回顾近20年来报道的30例EMT,患者年龄26-79岁之间,平均47.8岁,男性占多数,肿物一般2-19cm。本瘤最大的特点是具有3种成分,即有梭形细胞、上皮样细胞和脂肪细胞按不同比例混合组成,部分病例尚存在数量不等的淋巴细胞。其中梭形细胞是肿瘤的主要成分,排列呈编织状或车幅状,具有长梭形的细胞核,胞浆空亮或呈嗜酸性。上皮成分则为分化成熟的非角化性鳞状上皮细胞,排列呈实体性、网格状、单层腺管样或小梁状;上皮细胞可被周围纤维成分包绕成为境界清楚的上皮岛。免疫组化显示上皮细胞梭形细胞均CK弥漫强阳性。
EHT的预后良好,在既往30例报道中仅有1例发生癌变,表现为肿瘤组织内出现有高度异型细胞被覆的腺样结构,但无邻近
组织的浸润。所有已报道的EHT在手术切除后均无复发,发生癌变的病例也无转移,目前尚无因EHT死亡的病例报道。

病例二 编号:066327
病例特点:男性,45岁,发现颈部肿物两年,大小约5cm×4cm×3cm,切面淡黄、质地脆,包膜不完整。
镜下特点:肿瘤细胞呈上皮样或组织细胞样,形态多为圆形、多角形或梭形,细胞胞浆丰富,嗜酸性,可见空泡状。核呈圆形及空泡状,可见小核仁,核分裂不明显。其间可见血管腔,大多较小,内可见红细胞。肿瘤细胞呈巢状或索状排列,间质为胶原纤维,局灶有粘液变性。其中可见少量花环状及破骨细胞样多核巨细胞。
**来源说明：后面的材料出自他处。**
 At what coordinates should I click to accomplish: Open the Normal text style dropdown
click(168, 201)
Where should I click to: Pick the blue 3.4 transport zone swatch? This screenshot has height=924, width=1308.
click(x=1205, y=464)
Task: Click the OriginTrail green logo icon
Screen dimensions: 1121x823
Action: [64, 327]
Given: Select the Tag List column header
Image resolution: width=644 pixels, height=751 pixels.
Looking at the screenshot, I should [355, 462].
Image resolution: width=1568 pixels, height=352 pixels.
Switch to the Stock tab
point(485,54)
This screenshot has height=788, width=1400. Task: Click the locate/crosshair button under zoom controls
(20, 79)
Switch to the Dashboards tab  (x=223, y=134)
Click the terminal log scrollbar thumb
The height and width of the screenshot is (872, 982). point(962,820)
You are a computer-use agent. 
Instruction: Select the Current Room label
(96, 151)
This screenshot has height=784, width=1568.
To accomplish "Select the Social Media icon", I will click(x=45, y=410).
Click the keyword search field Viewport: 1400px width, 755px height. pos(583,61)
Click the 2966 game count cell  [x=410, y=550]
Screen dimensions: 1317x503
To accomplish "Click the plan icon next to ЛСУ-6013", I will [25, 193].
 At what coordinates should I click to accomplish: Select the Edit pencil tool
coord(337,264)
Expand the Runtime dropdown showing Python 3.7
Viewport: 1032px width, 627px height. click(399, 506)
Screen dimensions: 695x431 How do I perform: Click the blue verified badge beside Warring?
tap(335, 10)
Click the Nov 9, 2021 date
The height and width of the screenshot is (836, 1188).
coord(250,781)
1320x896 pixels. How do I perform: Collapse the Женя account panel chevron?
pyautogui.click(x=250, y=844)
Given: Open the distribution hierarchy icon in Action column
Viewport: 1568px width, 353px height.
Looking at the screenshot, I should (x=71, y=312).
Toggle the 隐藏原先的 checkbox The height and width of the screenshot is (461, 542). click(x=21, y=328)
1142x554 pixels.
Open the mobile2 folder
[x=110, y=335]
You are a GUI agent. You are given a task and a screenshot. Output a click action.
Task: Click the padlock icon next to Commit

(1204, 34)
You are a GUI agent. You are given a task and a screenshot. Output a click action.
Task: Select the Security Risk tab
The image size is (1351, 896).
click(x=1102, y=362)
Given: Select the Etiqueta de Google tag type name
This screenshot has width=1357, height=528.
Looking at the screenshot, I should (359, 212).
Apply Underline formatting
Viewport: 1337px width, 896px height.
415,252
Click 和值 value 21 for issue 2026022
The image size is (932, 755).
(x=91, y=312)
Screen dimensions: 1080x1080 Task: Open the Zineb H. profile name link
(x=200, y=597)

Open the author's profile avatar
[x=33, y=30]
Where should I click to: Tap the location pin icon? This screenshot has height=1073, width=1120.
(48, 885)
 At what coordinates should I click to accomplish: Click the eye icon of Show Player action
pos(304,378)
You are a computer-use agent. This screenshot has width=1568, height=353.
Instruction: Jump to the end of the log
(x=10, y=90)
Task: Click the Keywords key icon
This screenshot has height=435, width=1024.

可见散在的淋巴细胞及嗜酸性粒细胞。


讨论
免疫组化结果
CD34(+) Vimentin(+)
F8(+) CD31(-)
SMA(+/-) S-100(+/-)
NF(-) CK(-)
Desmin(-) LCA(-)
CAM5.2(-) Ki-67(+,<1%)
P63(少数+)。


诊断
上皮样血管内皮瘤(Epithelioid Hemangioendothothelioma EHE)

鉴别诊断
浆细胞样细胞型肌上皮瘤颈部肿物,肿瘤细胞呈多角形,胞浆丰富,嗜酸性,核呈卵圆形,核仁明显。但其细胞核多偏于一侧,细胞间缺乏明显的血管腔隙,而且免疫组化SMA明显阳性,可以与EHE鉴别.

上皮样血管瘤
肿瘤呈明确的血管结构,有时呈小叶状排列,内皮细胞增生突向腔内,有时呈小叶状排列,内皮细胞增生突向腔内,有时呈鞋钉状,但不会出现实性上皮样细胞条索,此外上皮样血管瘤间质细胞明显增多等也不同于EHE。


神经源性肿瘤
肿瘤细胞多形性,胞浆丰富,排列呈片状,EHE细胞间的原始血管腔隙是EHE诊断性特征,而神经源性肿瘤S-100及NF呈阳性。

皮肤附件癌或转移癌
EHE与转移癌细胞均呈片状或条索状排列,但附件癌或转移癌的异型性明显,核分裂常见,EHE异型性不明显,细胞胞浆呈空泡状及可见红细胞,免疫组化CD34及CD31阳性可助鉴别。


转移性恶性黑色素瘤
细胞异型性明显,核分裂像比较多,在丰富胞浆的细胞中可见典型芽状核的细胞,部分胞浆内可见色素。而且免疫组化CD34、FⅧ 、HMB45、S100等可以鉴别诊断。

上皮样肉瘤
细胞呈梭形、圆形、多边形如上皮样,但异型性明显,常呈结节状排列,中央有坏死,有时坏死的结节融合形成地图状是该病的特征性改变。另外上皮源性的免疫表型可以区别EHE。

横纹肌源性肿瘤
细胞形态多样性,胞浆丰富,嗜酸性。但EHE缺乏横纹样肌纤维,胞浆空泡状,而且免疫组化可鉴别两者。

粘液样软骨肉瘤
细胞多样性,呈串状细胞排列,间质粘液变性及可见多核巨细胞。但发生部位不同,核异型性明显,可见软骨组织,免疫组化CD34及FⅧ阴性。
讨论
上皮样血管内皮瘤(Epithelioid Hemangioendothothelioma EHE)1982年Weiss和Enzinger首先发现及命名。一般认为这是一种低度恶性的血管肿瘤。肿瘤多发生于四肢的皮肤和软组织,也可发生于躯干、肺、肝、骨、淋巴结、脑、脑膜及腹膜等,原发于腮腺罕见。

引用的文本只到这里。